Alibaba Cloud launches a mobile "lobster" agent

US outlets have recently cast China as the world's largest live testbed for autonomous AI agents — a phenomenon some media colorfully call "raising lobsters." It has been reported that this surge includes rapid product rollouts like Alibaba Cloud (阿里云)’s mobile OpenClaw “龙虾” — JVS Claw, which went live on Apple’s App Store and other app stores this week and can also be downloaded from Alibaba Cloud’s website. IT Home reportedly describes JVS Claw as an “agent-aware communication tool” that bundles an AI assistant (Clawbot) with an isolated cloud workspace (ClawSpace) designed to execute tasks, handle files and operate applications from natural-language commands.

What the app does — and what users get

JVS Claw (J.A.R.V.I.S — Just A Rather Very Intelligent Steward) is currently offered only for iPhone, requiring iOS 12.0 or later, and — according to the reporting — allows each beta user to create one bot with an initial 8,000 credits valid for 14 days. The product pitch centers on execution: rather than chat, the assistant runs workflows inside a dedicated, sandboxed cloud environment. It has been reported that the ifeng piece carrying this news also included the standard platform notice that uploaded media were user-submitted content and that the site merely provides storage services.

Why Western outlets are watching — and why it matters

Why is this attracting attention abroad?
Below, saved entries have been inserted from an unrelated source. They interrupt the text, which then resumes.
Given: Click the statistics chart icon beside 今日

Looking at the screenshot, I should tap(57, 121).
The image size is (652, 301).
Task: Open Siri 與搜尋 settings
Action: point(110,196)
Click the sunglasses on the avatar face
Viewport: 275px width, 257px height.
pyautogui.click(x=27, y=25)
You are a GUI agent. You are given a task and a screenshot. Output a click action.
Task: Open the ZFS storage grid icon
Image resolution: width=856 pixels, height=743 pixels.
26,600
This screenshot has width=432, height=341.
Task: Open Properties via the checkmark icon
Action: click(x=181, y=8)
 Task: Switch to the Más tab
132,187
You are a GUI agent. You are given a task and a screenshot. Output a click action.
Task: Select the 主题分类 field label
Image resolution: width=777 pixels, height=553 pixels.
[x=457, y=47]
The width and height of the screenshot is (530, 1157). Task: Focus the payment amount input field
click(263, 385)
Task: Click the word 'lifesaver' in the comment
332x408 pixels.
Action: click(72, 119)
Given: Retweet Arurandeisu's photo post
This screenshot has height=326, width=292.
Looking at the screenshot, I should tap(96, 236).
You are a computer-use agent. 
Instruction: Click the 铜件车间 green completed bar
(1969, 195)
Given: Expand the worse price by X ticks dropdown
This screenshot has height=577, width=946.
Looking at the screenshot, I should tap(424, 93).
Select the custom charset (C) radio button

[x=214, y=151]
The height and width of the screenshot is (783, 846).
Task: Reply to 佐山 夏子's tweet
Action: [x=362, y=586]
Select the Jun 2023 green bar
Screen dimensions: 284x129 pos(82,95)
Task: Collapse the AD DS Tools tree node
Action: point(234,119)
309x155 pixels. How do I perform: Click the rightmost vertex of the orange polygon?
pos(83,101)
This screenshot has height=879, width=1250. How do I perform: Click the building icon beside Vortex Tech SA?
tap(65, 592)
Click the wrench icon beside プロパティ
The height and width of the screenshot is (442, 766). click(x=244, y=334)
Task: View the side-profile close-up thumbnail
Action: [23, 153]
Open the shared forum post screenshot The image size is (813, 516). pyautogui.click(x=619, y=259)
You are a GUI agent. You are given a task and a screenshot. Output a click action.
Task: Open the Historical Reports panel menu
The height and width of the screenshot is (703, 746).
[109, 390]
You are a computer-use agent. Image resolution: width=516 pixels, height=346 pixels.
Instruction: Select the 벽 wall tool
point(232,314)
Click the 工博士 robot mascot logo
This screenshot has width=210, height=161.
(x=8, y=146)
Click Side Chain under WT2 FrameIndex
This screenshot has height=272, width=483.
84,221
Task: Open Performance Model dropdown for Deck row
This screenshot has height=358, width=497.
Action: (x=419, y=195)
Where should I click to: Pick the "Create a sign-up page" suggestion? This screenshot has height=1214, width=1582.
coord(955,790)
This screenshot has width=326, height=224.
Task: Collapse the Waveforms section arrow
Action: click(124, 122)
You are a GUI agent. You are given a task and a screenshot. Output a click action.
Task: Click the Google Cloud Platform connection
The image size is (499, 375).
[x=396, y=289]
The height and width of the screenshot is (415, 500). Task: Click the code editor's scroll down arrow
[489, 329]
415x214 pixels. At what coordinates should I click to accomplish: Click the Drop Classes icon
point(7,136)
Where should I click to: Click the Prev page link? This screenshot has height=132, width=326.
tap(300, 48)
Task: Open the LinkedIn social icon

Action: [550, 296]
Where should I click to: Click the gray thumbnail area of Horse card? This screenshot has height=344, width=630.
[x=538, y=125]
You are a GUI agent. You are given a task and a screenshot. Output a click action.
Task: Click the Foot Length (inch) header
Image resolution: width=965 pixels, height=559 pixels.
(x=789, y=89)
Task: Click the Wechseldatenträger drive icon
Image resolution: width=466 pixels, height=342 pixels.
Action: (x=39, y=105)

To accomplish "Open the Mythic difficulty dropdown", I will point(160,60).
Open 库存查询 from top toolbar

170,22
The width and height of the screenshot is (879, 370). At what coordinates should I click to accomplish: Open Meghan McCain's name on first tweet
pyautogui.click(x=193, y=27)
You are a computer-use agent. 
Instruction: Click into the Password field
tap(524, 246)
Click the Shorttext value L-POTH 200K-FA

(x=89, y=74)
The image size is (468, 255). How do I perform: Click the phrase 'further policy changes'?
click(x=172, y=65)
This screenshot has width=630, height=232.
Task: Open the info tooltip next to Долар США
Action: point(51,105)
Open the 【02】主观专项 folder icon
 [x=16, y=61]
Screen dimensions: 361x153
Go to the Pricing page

Because China’s large, fast-moving digital market gives companies such as Alibaba Cloud (阿里云), Baidu (百度) and Tencent (腾讯) a place to iterate agents at scale — with users, data and business models all available for rapid testing. That speed matters at a time of heightened US–China tech competition: export controls, sanctions and supply-chain restrictions are forcing firms on both sides to develop alternative stacks and business strategies. Reportedly, regulators and international observers are watching not just for consumer fads but for where these agent platforms might be deployed commercially or integrated into critical systems.

Transformation or fad?

Is the wave of agent apps a structural transformation of how software will be built and used — or a short-lived craze fueled by hype? The answer will hinge on safety, governance and commercial traction, and on how governments respond to possible dual-use concerns. JVS Claw is a concrete example of rapid productization in China’s AI ecosystem. But lasting change will require scalable safeguards, clear business cases and, increasingly, navigation of geopolitical risk.